Closed hadiasghari closed 7 months ago

hadiasghari commented 7 months ago

Question

Hello, I was wondering if inseq works with either Mistral-7B or Llama-2-7B models? I can load the models without an issue and run the tutorial's minimum pair example ("The manager went home because..."). But the resulting saliency heatmap looks quite off (screenshot below).

Additional context

I run the following code:

from transformers import AutoModelForCausalLM, AutoTokenizer
import inseq

model_name =  "mistralai/Mistral-7B-Instruct-v0.2"  # or "meta-llama/Llama-2-7b-chat-hf" 
access_token = "XXX"  # needed because models are gated
hf_model = AutoModelForCausalLM.from_pretrained(model_name, token=access_token).cuda()
hf_tkz = AutoTokenizer.from_pretrained(model_name, token=access_token)

attrib_model = inseq.load_model(hf_model, "integrated_gradients", tokenizer=hf_tkz)
out = attrib_model.attribute(
    input_texts=["The manager went home because", "The manager went home because"],
    generated_texts=["The manager went home because he was sick.", "The manager went home because she was sick."],
    step_scores=["probability"],
)
out[0].aggregate("pair", paired_attr=out[1], do_post_aggregation_checks=False).show()

This results in the following saliency heatmap. The probabilities in the last row seem correct. But one would expect the cell for manager/he→she to be high/very red, which isn't the case.

saliencymap_mistral_minpair_20240422

Checklist

Thanks!

gsarti commented 7 months ago

Hi @hadiasghari, thank you for your interest in Inseq!

As you see from the example you posted, Inseq does work for the models you mention. In the example above you are computing integrated gradients for the two cases and using the pair aggregator to visualize the difference between the two, which may not be very informative, and contrastive attribution is more likely to give you a meaningful result in this case. Quoting from our tutorial:

While PairAggregator can be used to visualize the difference between two attribution outputs, using the difference in probability between an option A (e.g. he in the previous example) and option B (e.g. she) as a target for gradient-based attribution methods is a more principled way to obtain contrastive explanations answering the question "How is this feature X contributing to the prediction of A rather than B?".

However, we do not currently support integrated gradients for contrastive attribution, since the operation to expand steps for the contrastive target is currently not implemented. An example for your case in this setting would be:

from transformers import AutoModelForCausalLM, AutoTokenizer
import inseq

model_name =  "meta-llama/Llama-2-7b-chat-hf" 
access_token = "XXX"  # needed because models are gated
hf_model = AutoModelForCausalLM.from_pretrained(model_name, token=access_token).cuda()
hf_tkz = AutoTokenizer.from_pretrained(model_name, token=access_token)
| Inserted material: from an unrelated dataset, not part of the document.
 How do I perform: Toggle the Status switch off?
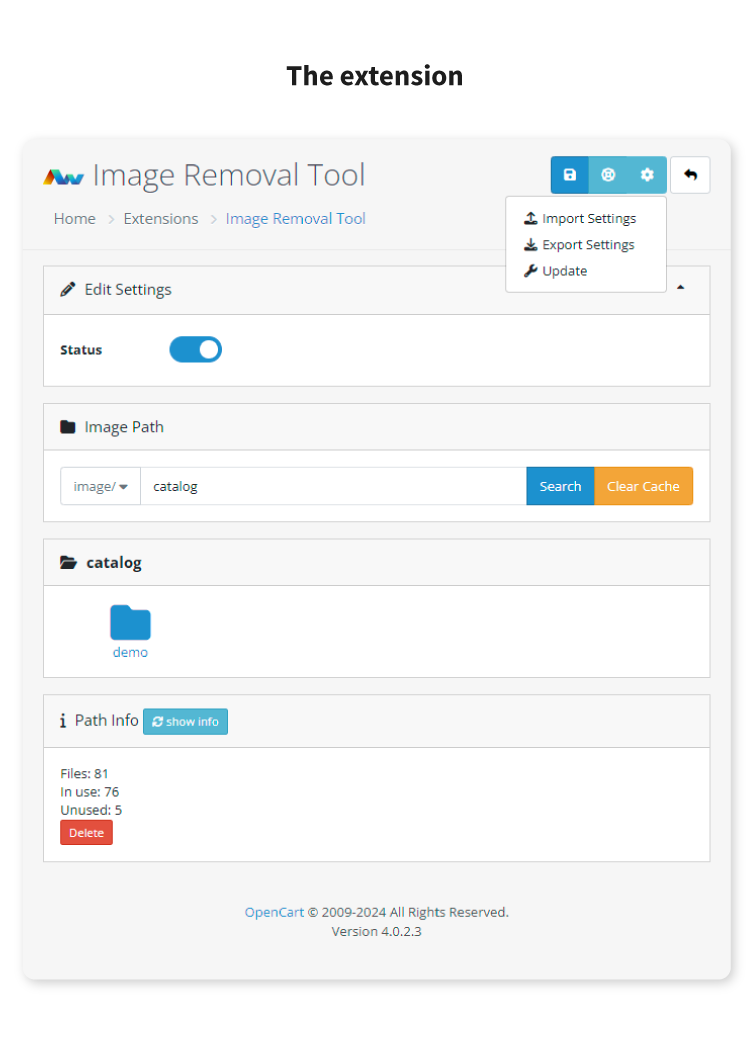click(195, 349)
attrib_model = inseq.load_model(hf_model, "saliency", tokenizer=hf_tkz)
out = attrib_model.attribute(
    input_texts="The manager went home because",
    generated_texts="The manager went home because he was sick.",
    contrast_targets="The manager went home because she was sick.",
    attributed_fn="contrast_prob_diff",
    step_scores=["probability", "contrast_prob_diff"],
)
out.show()

Let me know if this works for you!

gsarti commented 7 months ago

Hi @hadiasghari, any update on this? Can I close the issue?

hadiasghari commented 7 months ago

Dear @gsarti, thank you for your answer. I am not sure I fully understand the explanation as the same code works for the GPT2 model. But it's probably best that I follow this up on Discord and close the issue here.